Kyano nickte verständnisvoll. »Sehr wahr. Aber ich denke, wenn Ihr es nicht einmal bis nach Albenheim schafft, stehen die Chancen, dass Ihr uns helfen könnt, gering. Also ...« Er stieß sich von der Bank ab und glitt rückwärts zum Ausgang.
Ich sah ihm nach, bis er zur Tür hinaus war.
»Verfluchter halbseidener Betrüger«, grollte Chatte, beugte sich weit aus dem Fenster und spähte in den Himmel.
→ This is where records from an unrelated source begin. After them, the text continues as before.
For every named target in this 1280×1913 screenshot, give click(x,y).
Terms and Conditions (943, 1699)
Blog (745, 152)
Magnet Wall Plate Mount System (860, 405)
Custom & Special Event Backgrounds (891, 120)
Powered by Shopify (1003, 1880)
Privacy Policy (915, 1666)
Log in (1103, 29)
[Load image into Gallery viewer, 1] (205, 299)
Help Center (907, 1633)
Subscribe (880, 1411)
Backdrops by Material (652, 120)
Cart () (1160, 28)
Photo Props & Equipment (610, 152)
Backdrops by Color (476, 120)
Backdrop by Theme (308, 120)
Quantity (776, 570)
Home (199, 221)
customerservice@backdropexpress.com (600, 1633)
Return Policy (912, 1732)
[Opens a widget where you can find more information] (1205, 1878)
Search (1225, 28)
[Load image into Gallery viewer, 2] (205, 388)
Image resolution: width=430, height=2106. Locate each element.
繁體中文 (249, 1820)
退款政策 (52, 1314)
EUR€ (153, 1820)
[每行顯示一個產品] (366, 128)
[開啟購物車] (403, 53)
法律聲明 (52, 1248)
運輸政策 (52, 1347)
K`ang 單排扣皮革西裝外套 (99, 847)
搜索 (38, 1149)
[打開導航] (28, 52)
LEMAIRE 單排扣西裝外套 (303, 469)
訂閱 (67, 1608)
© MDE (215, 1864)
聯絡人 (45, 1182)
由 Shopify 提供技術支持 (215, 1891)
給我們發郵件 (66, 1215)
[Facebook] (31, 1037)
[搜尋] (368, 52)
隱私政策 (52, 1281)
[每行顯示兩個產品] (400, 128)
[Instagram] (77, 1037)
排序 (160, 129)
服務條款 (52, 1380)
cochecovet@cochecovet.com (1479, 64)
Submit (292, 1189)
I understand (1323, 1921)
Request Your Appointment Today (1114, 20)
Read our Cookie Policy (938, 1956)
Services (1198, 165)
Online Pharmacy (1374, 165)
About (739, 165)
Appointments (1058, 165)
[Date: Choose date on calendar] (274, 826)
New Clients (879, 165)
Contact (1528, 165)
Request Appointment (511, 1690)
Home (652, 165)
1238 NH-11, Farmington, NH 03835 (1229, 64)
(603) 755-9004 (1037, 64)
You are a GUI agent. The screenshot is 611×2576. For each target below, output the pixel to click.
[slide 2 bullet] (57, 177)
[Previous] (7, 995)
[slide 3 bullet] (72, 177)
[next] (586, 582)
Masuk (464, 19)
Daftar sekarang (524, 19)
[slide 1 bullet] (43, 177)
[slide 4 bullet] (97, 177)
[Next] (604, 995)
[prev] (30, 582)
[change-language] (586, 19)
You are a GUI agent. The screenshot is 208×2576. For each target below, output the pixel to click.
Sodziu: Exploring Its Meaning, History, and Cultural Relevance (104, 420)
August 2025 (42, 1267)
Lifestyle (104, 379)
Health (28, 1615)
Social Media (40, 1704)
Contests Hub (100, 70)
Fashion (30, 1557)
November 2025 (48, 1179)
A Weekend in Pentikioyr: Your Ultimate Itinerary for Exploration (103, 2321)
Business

Dabei konnte ich sehen, wie sich der buschige Schweif unter seiner Kutte aufrichtete, damit er das Gleichgewicht halten konnte.
Alina ... lauf, säuselte der Wind, während sich das Geschrei vor dem Fenster zu einem ohrenbetäubenden Kreischen steigerte und die Menschen in alle Richtungen auseinanderstoben.
»Oh, Szai!«, keuchte Chatte, zuckte zurück und zerrte mich von der Bank auf den feuchten Dielenboden.
Noch bevor ich ihn fragen konnte, was er gesehen hatte, flackerte es über uns hell auf.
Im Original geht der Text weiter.